BEGIN
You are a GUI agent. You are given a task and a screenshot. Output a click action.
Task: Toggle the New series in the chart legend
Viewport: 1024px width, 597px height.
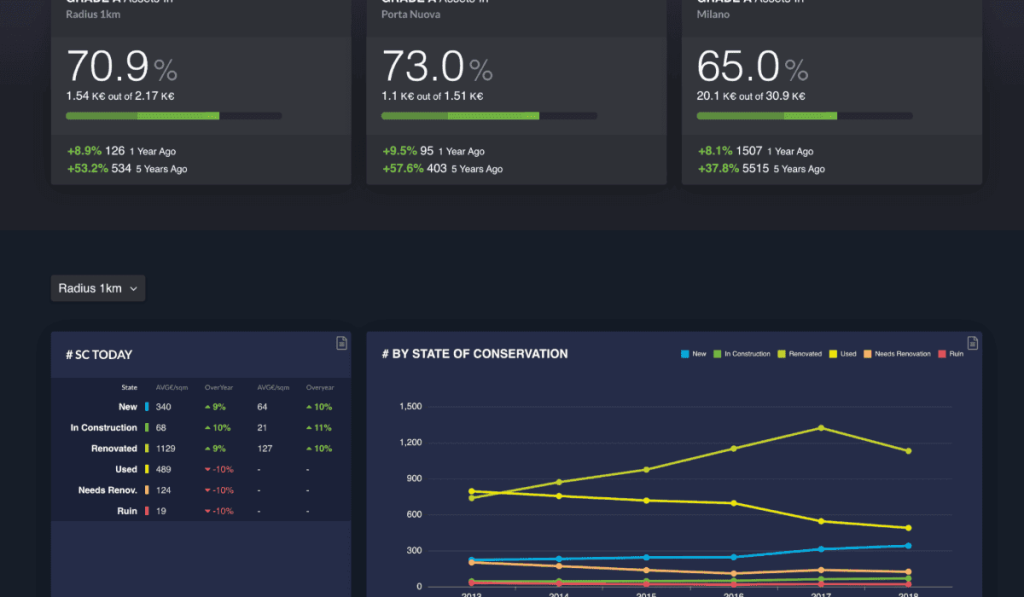[x=693, y=354]
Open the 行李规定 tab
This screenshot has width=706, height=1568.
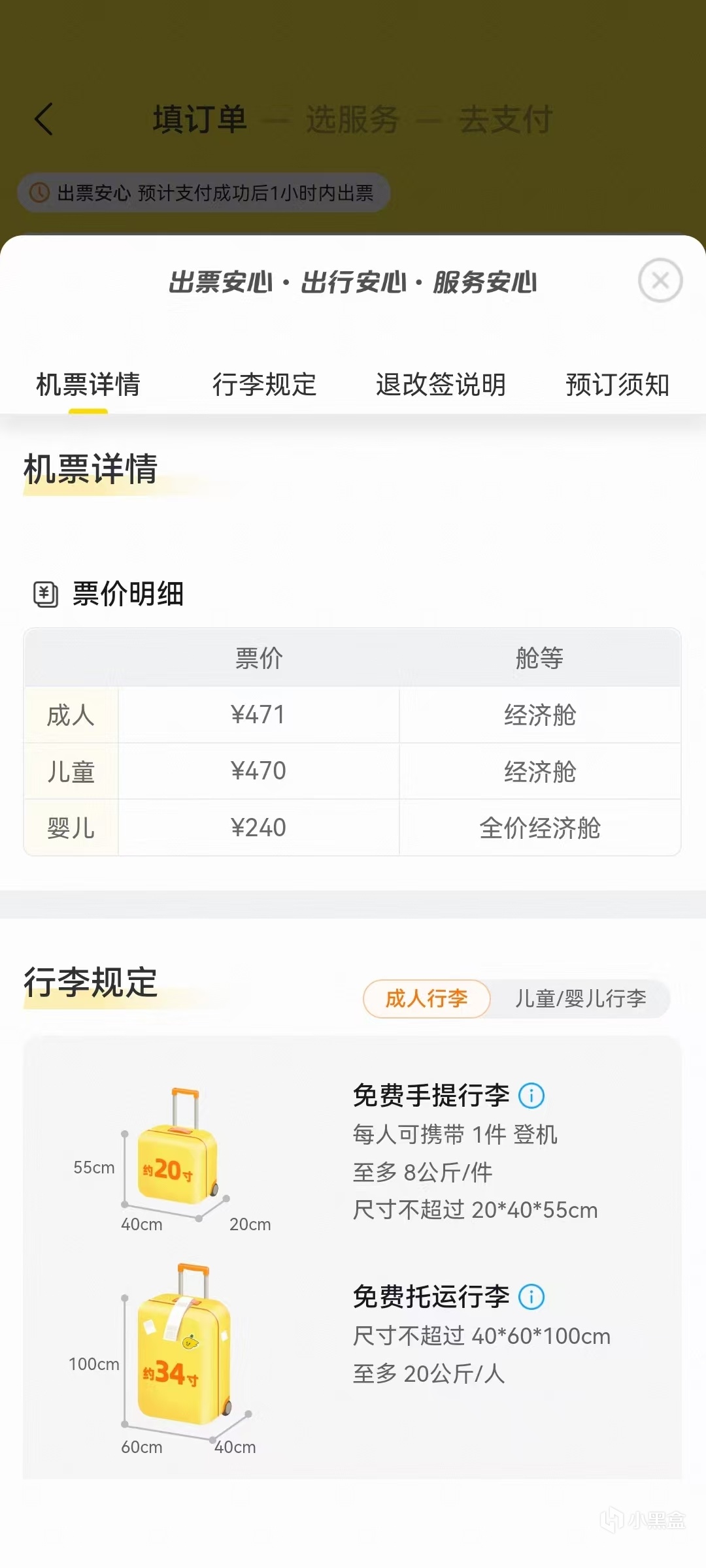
END
▶ About this task: From the line containing "Task: Toggle the" down to the last line of the data, print every line exactly and nothing else. Pictures stay out of the copy.

▶ Response area:
Task: Toggle the New series in the chart legend
Viewport: 1024px width, 597px height.
[x=693, y=354]
Open the 行李规定 tab
This screenshot has width=706, height=1568.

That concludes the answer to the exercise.